Data extracts
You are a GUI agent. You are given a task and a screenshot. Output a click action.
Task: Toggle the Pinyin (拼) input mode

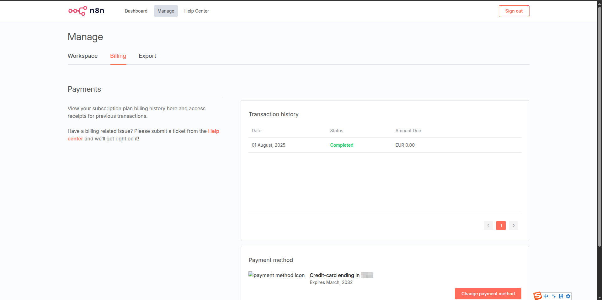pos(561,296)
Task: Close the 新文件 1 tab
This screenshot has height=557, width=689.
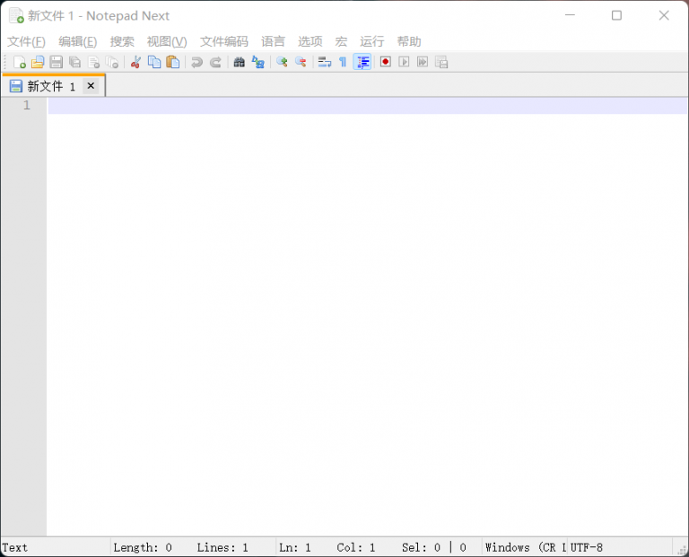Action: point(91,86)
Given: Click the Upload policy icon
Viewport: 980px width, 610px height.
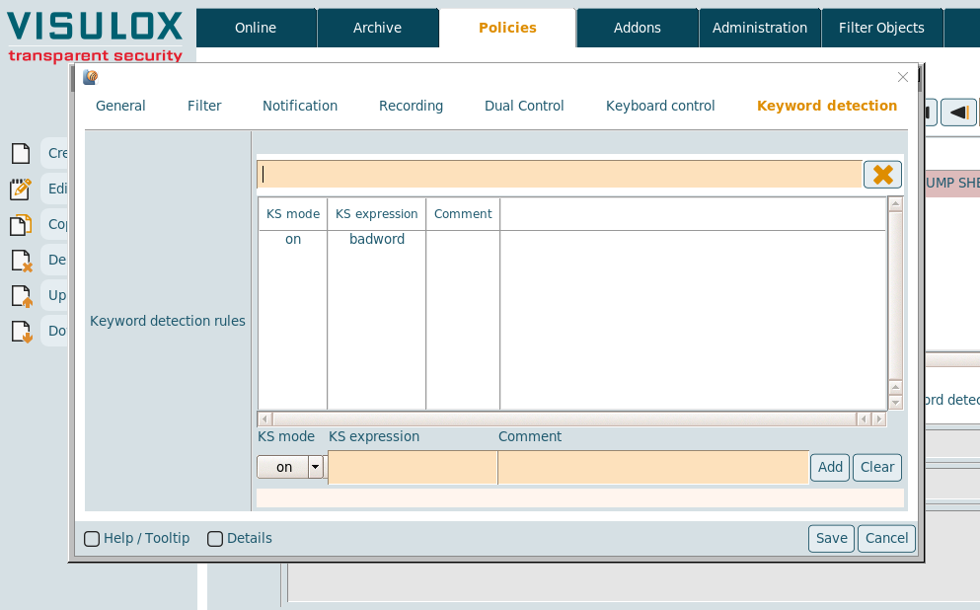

==

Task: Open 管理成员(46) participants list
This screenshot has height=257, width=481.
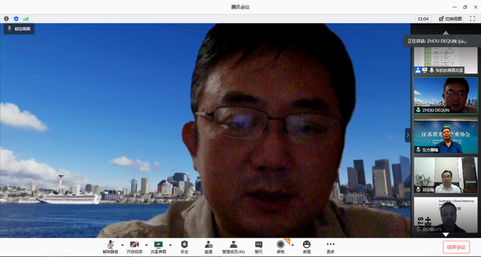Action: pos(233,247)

Action item
Taking the entries above, copy word for word the lines from the one with "You are a GUI" up to and including the one with "Viewport: 980px width, 610px height.", without any picture.

Answer below
You are a GUI agent. You are given a task and a screenshot. Output a click action.
Task: Toggle the Pinyin (拼) input mode

pos(561,296)
Task: Close the 新文件 1 tab
This screenshot has height=557, width=689.
Action: point(91,86)
Given: Click the Upload policy icon
Viewport: 980px width, 610px height.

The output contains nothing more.